### [Instructions for the task]
What you return should be the exact lines from the one with "The height and width of the screenshot is (1226, 565)." to the end of the records below, both included, and no pictures.

[Start of section]

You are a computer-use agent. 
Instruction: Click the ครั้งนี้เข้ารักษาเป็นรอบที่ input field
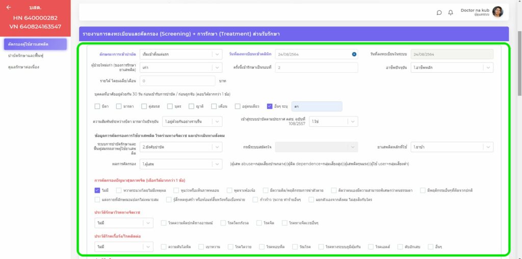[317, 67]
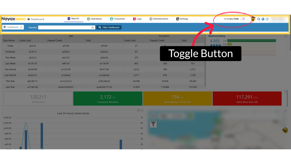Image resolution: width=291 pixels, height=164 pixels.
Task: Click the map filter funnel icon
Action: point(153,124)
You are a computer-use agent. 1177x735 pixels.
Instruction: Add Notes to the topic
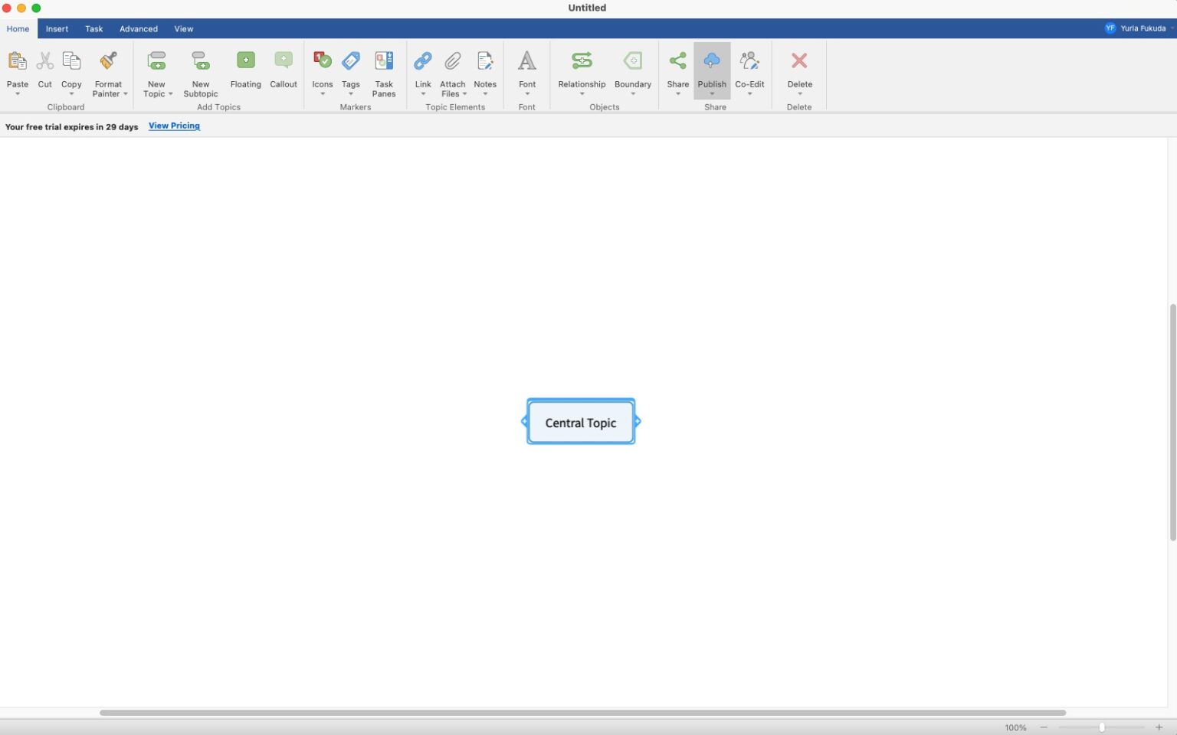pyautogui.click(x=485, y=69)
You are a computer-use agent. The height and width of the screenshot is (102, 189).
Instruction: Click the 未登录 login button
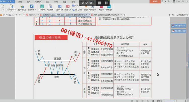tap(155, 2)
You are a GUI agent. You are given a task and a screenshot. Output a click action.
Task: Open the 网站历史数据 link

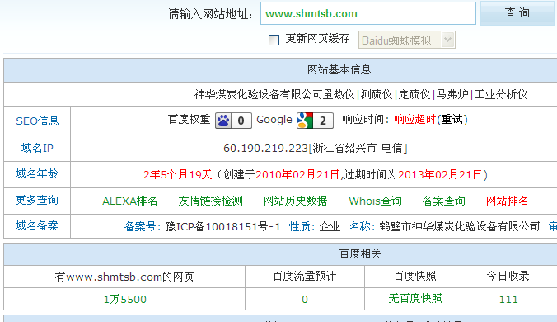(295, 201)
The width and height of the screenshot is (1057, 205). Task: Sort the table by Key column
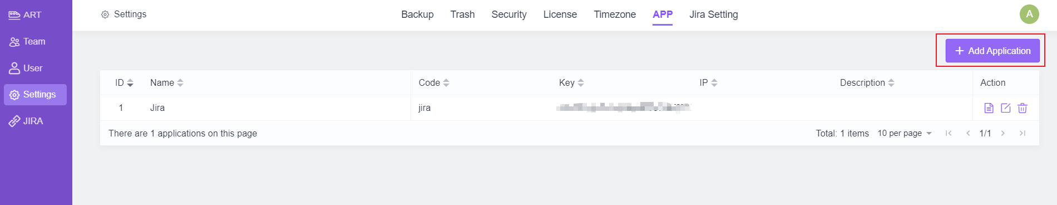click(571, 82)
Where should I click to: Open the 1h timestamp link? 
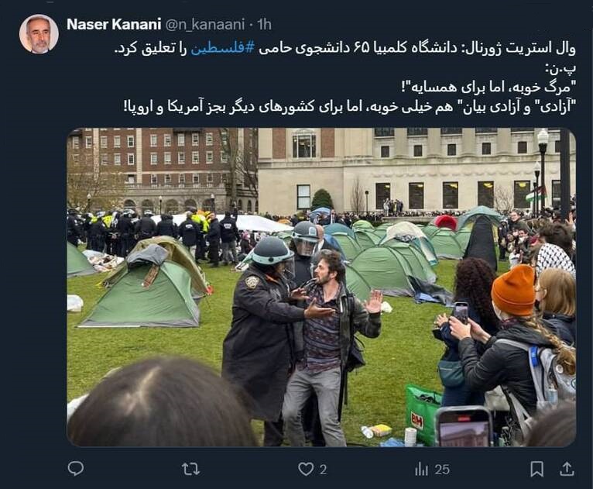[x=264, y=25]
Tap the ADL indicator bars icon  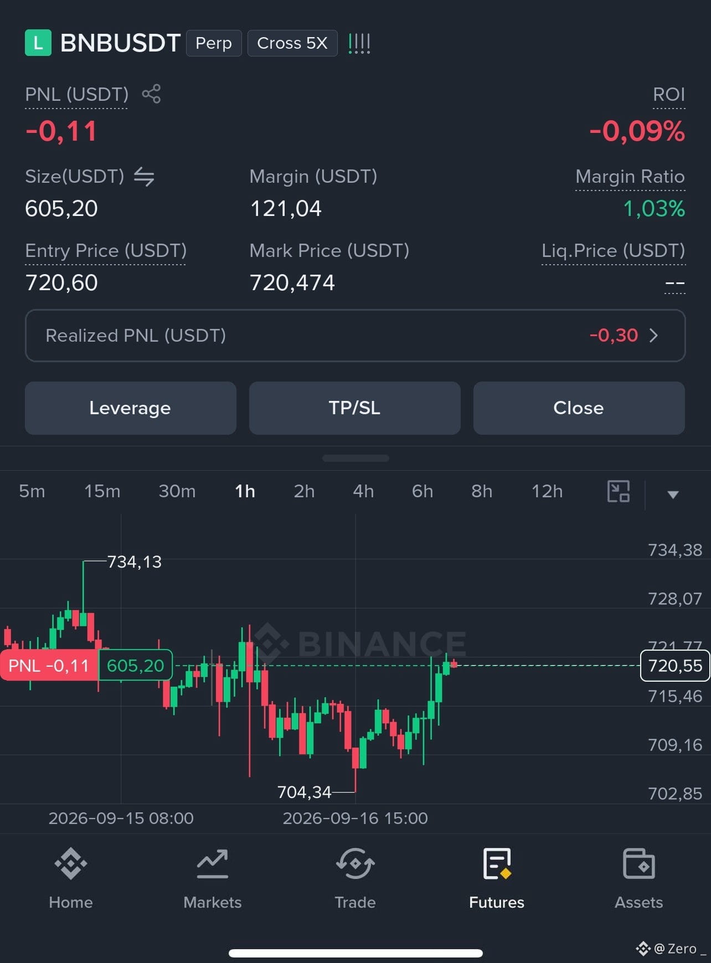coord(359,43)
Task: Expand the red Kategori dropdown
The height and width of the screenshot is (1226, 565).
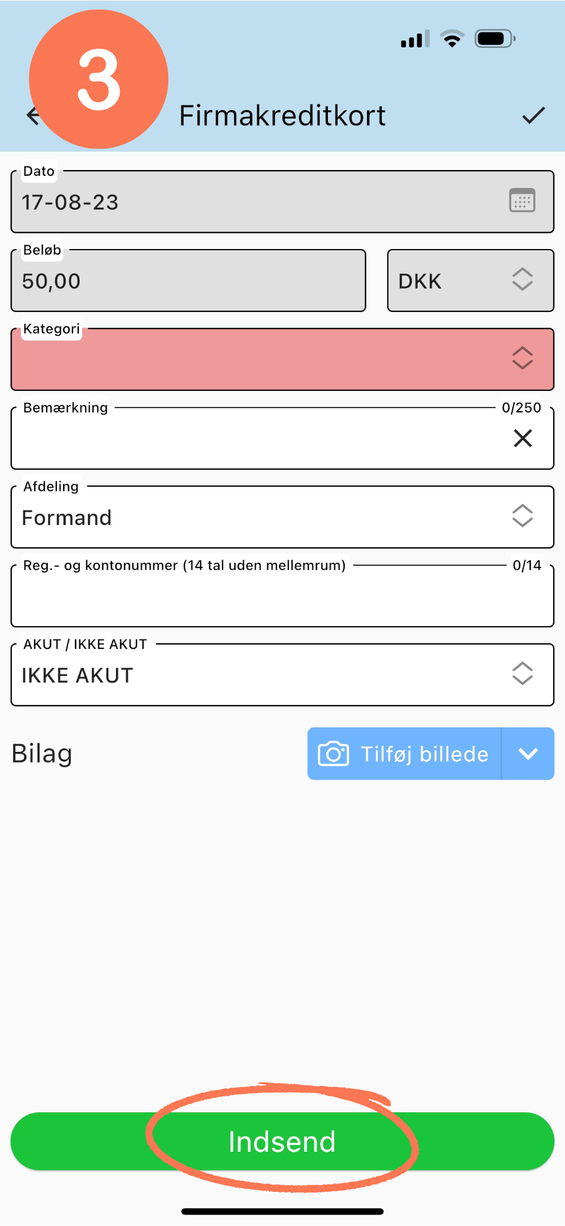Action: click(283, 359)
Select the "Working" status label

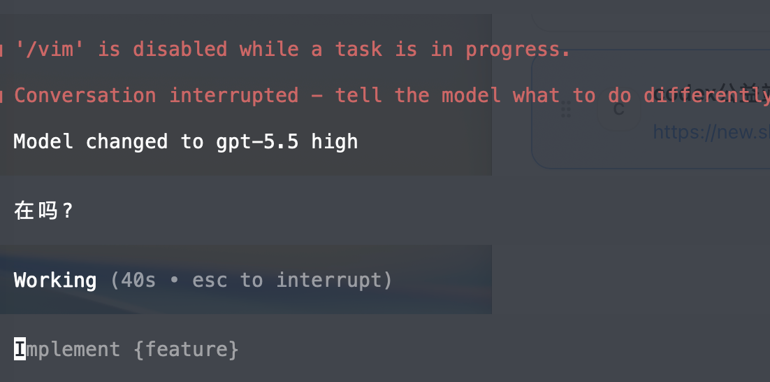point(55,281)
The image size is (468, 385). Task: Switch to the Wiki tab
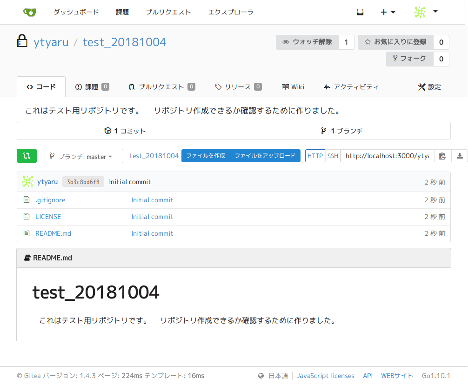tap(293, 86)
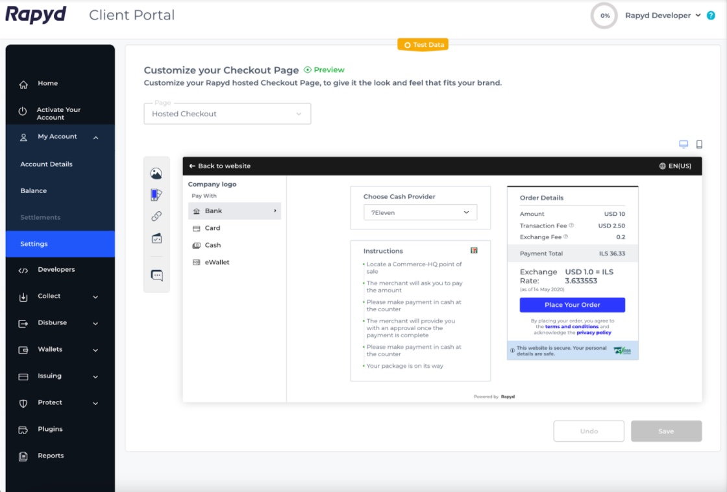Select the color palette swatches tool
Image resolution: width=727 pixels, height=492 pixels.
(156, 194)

[End of section]

### [Reply to the task]
The height and width of the screenshot is (1226, 565).
Action: click(283, 359)
Select the "Working" status label

point(55,281)
The image size is (468, 385). Task: Switch to the Wiki tab
tap(293, 86)
Select the color palette swatches tool
Image resolution: width=727 pixels, height=492 pixels.
(156, 194)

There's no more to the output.